A home inspection is different than an appraisal. A home inspection will provide you with an unbiased and detailed evaluation of the overall condition of the home and its various components. The purpose of the appraisal is to provide your lender with information about the current market value of the home. While the condition of the home will impact the appraiser's assessment of its market value and although the appraiser may note some obvious defects or needed repairs, the appraiser will not perform a comprehensive evaluation of the condition of the home or its components. This is what the home inspection is for.

4. When should I schedule the home inspection?

You should schedule the home inspection as early as possible after escrow is opened to give you sufficient time before your contingency period has expired to review the home inspection report and conduct additional inspections that the inspector may have recommended.

5. How much will a home inspection cost?

Depending on the size and age of the home and other factors, a home inspection may cost between $250 to $500. You should hire the most competent home inspector and not be influenced by the price of the inspection. A higher cost may not necessarily mean higher quality. At the same time, if the most competent inspector is more expensive, you should not hesitate to engage his services. Considering the value of your investment, this additional cost will be money well spent.

6. How long will the home inspection take?

A home inspection should take between two to three hours. Anything less would not give the inspector sufficient time to do a thorough evaluation.

7. What does a home inspection generally not cover?

Buyers often have misconceptions as to what a home inspection is and what it will cover. The home inspection is intended to be general. Your home inspector is a generalist. He will recommend further inspection or testing from a specialist should he observe any conditions that may warrant further inspection or testing. For instance, if there are major cracks in your driveway or in the interior of the home, he may refer you to a structural engineer who can better advise you on what these cracks could signify and what additional testing is needed. If he observes defects in the roof, he may refer you to a roofer who can provide you with a more comprehensive analysis of the condition of the roof.

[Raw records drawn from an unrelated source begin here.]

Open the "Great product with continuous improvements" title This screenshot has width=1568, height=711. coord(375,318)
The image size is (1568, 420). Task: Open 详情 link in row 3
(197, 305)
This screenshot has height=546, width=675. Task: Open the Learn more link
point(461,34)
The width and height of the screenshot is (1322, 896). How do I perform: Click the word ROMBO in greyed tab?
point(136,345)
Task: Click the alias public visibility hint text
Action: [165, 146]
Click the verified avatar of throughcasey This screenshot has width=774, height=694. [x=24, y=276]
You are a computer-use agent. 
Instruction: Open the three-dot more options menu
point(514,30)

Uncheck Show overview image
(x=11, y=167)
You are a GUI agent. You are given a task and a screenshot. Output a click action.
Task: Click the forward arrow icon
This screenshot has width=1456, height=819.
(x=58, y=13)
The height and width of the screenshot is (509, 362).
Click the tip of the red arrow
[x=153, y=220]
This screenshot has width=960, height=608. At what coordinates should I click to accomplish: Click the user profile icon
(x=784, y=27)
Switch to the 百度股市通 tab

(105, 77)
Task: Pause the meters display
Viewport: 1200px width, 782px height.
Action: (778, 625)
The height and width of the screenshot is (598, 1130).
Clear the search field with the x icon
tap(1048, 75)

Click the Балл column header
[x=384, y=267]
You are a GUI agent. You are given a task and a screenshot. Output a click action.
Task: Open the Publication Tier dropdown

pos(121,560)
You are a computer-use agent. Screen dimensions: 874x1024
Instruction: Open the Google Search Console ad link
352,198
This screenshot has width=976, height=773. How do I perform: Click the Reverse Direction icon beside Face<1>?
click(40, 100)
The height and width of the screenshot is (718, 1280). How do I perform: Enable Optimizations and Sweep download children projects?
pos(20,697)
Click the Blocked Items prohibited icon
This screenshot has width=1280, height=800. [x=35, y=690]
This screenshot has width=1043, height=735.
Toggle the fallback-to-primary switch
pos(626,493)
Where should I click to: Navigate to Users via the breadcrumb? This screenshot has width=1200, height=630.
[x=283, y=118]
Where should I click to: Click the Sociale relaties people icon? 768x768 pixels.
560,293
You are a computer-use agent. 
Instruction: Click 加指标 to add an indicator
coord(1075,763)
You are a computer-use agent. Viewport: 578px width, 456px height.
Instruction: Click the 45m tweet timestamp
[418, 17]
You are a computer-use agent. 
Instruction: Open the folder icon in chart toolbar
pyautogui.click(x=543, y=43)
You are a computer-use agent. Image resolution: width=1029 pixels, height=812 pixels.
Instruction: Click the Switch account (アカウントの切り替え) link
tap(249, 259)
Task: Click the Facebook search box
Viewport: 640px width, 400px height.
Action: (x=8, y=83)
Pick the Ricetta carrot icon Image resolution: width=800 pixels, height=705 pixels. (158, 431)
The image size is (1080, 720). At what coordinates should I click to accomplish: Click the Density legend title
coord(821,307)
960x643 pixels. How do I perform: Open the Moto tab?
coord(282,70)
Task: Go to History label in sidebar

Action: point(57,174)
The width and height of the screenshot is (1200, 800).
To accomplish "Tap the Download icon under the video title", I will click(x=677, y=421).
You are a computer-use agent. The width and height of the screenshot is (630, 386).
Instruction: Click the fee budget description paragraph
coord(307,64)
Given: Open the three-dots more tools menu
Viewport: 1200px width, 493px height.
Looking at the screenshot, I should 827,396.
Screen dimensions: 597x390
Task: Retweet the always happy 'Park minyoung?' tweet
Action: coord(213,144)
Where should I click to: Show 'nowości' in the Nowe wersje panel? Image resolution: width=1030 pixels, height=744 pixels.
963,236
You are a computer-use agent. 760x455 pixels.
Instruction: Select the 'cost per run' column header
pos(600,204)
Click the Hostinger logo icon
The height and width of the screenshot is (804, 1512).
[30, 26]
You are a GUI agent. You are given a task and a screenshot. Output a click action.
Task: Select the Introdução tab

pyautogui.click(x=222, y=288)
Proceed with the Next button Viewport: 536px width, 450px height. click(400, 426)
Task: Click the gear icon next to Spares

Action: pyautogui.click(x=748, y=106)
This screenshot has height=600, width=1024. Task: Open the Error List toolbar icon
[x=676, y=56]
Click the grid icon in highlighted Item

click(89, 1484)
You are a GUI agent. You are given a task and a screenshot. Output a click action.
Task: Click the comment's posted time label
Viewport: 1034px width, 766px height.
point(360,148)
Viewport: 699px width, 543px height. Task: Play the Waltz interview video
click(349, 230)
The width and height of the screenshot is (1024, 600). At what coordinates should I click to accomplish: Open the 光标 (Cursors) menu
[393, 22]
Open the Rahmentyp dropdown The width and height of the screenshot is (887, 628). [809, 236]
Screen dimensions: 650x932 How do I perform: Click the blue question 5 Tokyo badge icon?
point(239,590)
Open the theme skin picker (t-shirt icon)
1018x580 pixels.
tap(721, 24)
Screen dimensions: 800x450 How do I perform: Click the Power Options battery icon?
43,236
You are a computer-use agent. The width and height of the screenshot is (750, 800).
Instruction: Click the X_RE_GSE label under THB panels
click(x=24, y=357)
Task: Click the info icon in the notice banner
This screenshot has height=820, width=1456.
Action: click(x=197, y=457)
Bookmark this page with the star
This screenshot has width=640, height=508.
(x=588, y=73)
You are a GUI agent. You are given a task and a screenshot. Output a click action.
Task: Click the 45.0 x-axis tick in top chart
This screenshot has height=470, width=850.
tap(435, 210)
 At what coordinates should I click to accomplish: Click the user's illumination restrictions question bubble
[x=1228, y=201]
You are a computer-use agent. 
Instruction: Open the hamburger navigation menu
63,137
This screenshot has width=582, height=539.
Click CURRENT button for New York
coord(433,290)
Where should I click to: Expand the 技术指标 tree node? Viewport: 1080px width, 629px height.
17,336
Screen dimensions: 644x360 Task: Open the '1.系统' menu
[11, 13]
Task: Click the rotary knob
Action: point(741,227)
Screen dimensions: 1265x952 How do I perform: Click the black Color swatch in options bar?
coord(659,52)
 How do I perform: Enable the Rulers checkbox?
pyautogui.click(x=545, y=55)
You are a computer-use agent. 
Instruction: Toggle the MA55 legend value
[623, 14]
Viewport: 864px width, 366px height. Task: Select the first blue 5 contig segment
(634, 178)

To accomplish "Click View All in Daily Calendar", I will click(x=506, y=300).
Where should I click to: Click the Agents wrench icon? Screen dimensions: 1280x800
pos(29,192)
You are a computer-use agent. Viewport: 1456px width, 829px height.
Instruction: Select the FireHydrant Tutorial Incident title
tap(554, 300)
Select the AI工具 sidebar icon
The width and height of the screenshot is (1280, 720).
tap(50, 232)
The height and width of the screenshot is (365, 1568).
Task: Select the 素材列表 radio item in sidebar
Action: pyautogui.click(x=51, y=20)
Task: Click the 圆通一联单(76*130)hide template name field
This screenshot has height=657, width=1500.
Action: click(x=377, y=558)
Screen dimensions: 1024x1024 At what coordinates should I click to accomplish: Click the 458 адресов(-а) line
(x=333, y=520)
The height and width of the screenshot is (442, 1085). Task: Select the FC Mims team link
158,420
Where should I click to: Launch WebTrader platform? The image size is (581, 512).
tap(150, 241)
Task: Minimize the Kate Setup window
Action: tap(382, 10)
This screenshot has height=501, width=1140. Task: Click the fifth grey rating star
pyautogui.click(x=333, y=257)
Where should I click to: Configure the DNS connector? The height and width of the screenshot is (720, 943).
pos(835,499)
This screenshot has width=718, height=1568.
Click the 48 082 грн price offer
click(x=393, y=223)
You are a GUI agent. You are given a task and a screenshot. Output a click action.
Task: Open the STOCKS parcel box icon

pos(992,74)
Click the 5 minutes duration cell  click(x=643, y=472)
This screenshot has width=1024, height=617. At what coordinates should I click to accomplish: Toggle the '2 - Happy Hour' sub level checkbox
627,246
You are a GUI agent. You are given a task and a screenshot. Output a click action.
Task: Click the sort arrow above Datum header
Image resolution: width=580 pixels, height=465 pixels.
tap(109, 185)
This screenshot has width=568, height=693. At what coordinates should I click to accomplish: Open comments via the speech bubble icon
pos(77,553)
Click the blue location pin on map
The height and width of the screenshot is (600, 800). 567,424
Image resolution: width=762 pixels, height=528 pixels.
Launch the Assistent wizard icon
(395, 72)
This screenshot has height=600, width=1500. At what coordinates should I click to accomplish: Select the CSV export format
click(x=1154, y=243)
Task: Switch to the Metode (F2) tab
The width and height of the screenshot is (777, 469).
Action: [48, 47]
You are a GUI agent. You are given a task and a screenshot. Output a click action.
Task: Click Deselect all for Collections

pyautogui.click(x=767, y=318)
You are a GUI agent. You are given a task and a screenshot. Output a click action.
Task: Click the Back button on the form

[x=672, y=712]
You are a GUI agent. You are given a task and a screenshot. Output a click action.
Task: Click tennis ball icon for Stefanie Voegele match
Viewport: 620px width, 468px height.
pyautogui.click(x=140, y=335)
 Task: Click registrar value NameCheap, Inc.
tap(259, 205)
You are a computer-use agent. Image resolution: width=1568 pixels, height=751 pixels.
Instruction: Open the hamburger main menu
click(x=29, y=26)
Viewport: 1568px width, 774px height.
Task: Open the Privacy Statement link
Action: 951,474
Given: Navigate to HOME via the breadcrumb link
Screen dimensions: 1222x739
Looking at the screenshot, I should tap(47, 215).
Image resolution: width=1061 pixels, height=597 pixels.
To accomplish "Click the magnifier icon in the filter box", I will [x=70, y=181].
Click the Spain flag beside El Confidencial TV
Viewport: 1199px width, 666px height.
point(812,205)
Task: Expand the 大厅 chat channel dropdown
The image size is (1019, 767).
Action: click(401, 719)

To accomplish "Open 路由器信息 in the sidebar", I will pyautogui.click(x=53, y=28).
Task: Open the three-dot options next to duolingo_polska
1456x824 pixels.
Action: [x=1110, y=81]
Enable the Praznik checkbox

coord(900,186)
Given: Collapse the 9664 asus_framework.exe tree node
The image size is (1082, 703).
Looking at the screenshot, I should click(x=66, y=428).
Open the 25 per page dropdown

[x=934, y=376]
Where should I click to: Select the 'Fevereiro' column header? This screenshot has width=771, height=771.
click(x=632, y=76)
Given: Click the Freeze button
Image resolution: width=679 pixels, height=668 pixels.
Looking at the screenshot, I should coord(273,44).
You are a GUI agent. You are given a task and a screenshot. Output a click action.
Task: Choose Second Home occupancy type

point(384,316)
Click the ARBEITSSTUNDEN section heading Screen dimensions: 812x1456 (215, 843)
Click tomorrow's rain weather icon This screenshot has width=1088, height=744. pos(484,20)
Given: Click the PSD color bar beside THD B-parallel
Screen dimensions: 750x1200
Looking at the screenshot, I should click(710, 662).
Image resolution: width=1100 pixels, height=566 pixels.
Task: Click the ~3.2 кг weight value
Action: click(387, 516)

A home inspection is visual in nature and is not intended t be exhaustive, intrusive or invasive in that the home inspector will not disassemble any components to determine whether they are functioning properly and will not remove any floor or wall coverings to determine whether there are any problems.

A home inspection generally does not cover the following:

  • Mold
  • Wood-destroying pests
  • Building code compliance
  • Environmental hazards such as lead-based paint and asbestos
  • Not directly observable items such as chimney interiors and underground piping

8. Should I attend my home inspection?

You should attend your home inspection. It is well worth your time. Your inspector can provide you with valuable information about your prospective home. By attending your home inspection, you will have an opportunity to interact directly with your inspector as the inspection takes place and ask follow up questions as the inspector points out needed repairs or areas of concern. The inspector can also give you a detailed orientation of your home by showing your where some important components and systems such as the gas shut-off valve and water meter are located, how they work and how they should be maintained. The home inspection will probably be your best opportunity to educate yourself about your prospective home before the close of escrow and you should take full advantage of this opportunity by attending the inspection and asking questions.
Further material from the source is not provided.